I am not sure exactly why this phrase grates on me so much. I am not uninterested in what the Bible says. And I believe that the Bible says things. Lots of things, as it turns out. The Bible makes pronouncements, but the Bible also tells stories, counts tribes of Israel, laments, and asks questions.
This particular sentence, I remember, was “The Bible says . . . that life begins at conception.” So, there’s that. I think that the phrase bothers me because it seems meant to end a discussion rather than to begin one.
The writer of this letter seems to say something similar when he tells Timothy that “all Scripture is inspired by God and is useful for teaching, for reproof, for correction, and for training in righteousness, so that the person of God may be proficient, equipped for every good work.”
This sounds like a rationale: this is why you should read the Bible. Because it’s useful. Because it’s good for you, like eating your vegetables.
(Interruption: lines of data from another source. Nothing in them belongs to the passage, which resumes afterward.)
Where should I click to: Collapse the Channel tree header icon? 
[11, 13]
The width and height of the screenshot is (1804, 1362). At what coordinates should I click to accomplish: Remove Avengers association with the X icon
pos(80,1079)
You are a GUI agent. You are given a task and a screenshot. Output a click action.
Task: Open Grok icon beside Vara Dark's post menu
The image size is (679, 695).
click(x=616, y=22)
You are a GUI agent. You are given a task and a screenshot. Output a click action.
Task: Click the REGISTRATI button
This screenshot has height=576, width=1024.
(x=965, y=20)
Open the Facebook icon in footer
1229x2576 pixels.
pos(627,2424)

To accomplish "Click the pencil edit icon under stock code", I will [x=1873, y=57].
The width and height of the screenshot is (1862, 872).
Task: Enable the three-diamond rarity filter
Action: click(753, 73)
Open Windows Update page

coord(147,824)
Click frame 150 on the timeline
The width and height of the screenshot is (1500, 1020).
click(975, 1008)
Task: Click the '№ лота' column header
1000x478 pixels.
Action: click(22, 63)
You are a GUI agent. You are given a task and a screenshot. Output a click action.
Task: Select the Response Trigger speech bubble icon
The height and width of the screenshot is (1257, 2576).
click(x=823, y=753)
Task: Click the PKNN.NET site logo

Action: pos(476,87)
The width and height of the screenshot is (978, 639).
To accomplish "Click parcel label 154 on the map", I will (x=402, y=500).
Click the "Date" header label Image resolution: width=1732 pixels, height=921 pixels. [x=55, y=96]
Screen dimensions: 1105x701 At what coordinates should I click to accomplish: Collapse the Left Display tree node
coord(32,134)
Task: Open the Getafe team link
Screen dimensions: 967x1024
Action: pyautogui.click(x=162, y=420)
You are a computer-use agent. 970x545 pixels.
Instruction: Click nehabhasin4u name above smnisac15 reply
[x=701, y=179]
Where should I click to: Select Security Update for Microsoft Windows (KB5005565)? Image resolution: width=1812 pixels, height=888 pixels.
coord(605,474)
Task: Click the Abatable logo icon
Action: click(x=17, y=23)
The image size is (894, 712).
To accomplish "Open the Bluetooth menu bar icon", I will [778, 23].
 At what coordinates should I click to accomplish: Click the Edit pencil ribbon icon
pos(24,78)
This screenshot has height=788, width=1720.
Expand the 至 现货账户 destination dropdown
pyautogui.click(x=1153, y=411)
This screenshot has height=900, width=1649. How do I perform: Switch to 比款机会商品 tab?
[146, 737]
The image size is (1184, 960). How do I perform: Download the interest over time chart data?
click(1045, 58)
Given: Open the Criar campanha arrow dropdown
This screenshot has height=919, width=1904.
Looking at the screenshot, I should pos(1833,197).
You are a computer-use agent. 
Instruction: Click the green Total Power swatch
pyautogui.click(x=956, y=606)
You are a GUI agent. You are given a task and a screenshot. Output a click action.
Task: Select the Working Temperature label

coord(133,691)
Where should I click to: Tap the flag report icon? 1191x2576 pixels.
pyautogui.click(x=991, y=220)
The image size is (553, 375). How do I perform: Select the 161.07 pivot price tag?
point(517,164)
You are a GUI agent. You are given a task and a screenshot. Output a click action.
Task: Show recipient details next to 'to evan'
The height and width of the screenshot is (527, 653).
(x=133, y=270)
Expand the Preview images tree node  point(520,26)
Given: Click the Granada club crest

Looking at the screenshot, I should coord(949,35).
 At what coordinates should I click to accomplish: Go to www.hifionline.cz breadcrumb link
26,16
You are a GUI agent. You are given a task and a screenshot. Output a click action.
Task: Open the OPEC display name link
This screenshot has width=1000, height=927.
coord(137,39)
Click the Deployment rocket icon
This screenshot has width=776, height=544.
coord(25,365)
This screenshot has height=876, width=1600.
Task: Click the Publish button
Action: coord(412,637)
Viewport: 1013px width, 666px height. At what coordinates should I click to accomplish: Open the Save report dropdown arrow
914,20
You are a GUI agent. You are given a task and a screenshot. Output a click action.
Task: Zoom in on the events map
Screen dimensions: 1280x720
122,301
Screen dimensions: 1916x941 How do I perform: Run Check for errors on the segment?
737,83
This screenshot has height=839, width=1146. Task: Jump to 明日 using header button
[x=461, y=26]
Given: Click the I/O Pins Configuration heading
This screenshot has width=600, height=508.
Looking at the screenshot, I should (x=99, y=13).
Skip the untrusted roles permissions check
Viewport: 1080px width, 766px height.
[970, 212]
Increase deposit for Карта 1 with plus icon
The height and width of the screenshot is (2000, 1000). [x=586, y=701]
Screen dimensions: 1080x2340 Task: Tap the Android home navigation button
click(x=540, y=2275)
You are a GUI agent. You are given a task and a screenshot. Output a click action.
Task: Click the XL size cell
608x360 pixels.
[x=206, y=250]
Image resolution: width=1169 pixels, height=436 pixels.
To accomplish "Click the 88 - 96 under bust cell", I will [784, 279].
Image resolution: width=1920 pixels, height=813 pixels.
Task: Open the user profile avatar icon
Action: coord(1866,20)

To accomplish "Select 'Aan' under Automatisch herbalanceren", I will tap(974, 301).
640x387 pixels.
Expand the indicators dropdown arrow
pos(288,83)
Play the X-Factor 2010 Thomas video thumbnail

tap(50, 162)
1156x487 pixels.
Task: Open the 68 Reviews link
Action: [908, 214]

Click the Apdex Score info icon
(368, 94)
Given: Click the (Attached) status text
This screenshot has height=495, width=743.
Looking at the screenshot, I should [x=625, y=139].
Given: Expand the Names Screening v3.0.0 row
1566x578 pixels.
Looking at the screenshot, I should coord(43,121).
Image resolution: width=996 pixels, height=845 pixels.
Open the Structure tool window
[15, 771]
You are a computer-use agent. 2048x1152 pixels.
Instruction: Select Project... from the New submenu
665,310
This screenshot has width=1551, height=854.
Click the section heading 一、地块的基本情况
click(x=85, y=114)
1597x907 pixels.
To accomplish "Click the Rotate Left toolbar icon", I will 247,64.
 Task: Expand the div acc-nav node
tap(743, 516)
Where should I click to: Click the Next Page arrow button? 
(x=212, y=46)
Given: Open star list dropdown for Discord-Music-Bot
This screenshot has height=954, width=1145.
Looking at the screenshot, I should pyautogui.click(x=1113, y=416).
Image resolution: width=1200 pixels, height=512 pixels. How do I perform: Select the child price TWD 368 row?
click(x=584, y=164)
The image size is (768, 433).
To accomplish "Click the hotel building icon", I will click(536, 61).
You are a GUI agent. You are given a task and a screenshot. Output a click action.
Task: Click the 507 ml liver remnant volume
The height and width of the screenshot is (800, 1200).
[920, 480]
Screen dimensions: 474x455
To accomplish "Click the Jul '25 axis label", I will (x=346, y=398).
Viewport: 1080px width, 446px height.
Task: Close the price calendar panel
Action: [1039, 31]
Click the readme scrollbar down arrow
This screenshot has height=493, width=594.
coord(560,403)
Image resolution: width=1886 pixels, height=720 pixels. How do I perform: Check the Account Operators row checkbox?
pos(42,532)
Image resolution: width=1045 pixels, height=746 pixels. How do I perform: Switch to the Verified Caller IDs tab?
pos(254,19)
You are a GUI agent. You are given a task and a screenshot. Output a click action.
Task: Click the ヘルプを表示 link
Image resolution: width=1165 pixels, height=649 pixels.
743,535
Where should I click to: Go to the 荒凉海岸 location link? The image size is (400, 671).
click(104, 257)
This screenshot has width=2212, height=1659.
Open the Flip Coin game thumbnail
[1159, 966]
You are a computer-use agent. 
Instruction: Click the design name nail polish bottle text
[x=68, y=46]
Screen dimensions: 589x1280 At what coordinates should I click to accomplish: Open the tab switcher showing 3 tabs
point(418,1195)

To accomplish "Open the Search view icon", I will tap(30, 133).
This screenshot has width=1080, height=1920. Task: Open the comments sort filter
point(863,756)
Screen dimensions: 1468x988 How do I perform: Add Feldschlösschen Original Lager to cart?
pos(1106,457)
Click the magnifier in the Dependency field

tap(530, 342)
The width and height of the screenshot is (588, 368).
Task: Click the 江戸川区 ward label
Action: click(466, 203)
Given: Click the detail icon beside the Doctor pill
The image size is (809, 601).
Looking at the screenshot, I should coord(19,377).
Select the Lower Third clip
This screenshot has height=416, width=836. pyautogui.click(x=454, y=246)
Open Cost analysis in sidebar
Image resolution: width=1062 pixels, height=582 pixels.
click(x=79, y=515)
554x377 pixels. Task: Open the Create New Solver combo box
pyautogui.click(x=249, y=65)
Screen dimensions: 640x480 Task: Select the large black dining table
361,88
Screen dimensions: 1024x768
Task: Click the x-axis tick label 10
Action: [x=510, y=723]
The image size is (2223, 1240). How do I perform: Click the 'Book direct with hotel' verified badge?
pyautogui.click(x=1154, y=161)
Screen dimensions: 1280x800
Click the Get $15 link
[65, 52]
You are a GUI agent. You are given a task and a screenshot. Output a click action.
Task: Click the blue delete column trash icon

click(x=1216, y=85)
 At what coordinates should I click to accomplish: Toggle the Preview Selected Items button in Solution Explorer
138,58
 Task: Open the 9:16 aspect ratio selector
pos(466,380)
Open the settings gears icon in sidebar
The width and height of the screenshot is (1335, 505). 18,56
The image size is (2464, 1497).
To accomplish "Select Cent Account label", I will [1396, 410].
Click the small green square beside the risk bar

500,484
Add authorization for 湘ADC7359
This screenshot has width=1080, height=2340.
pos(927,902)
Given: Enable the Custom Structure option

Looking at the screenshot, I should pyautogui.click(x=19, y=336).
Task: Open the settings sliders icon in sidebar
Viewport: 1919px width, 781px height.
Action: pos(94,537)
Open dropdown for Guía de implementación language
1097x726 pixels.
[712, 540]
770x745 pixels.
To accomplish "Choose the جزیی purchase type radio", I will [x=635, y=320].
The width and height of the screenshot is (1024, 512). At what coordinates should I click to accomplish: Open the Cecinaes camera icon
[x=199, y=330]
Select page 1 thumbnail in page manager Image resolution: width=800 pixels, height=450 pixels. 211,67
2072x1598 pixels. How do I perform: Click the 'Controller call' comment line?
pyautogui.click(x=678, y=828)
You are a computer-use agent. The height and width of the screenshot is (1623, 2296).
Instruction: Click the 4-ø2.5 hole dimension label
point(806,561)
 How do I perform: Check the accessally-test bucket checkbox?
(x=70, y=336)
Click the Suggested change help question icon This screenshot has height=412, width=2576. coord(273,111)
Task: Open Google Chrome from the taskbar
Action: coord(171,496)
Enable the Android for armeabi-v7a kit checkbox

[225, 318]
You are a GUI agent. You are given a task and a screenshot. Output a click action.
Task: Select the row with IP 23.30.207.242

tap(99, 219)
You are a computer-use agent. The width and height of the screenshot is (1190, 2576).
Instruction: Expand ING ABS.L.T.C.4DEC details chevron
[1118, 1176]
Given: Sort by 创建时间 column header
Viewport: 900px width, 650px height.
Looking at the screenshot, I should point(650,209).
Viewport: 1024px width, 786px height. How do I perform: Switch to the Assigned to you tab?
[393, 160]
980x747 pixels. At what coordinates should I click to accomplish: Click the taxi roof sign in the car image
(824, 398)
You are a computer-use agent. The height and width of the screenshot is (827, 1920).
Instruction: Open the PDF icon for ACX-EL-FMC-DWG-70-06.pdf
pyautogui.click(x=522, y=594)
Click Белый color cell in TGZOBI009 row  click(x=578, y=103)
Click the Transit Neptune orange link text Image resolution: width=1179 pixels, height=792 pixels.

Because you will be trained in righteousness, and you will be equipped for every good work. The Bible will also correct you (which may or may not sound appealing to you).
All well and good, but I long for a fuller list. All Scripture is inspired by God—and is useful—for: What do you think? For getting to know your ancestors, for dreaming about the future, for asking better questions. All scripture is inspired by God and useful for encountering God. Here useful seems to be a pale word to use.
The Bible says a lot of things, that is for sure. But I want it to be more than useful. I want it to be a door into another world. I want it to be stars to reach for, a secret revealed. Not just good for you, like vegetables, but a seven-course meal, including dessert.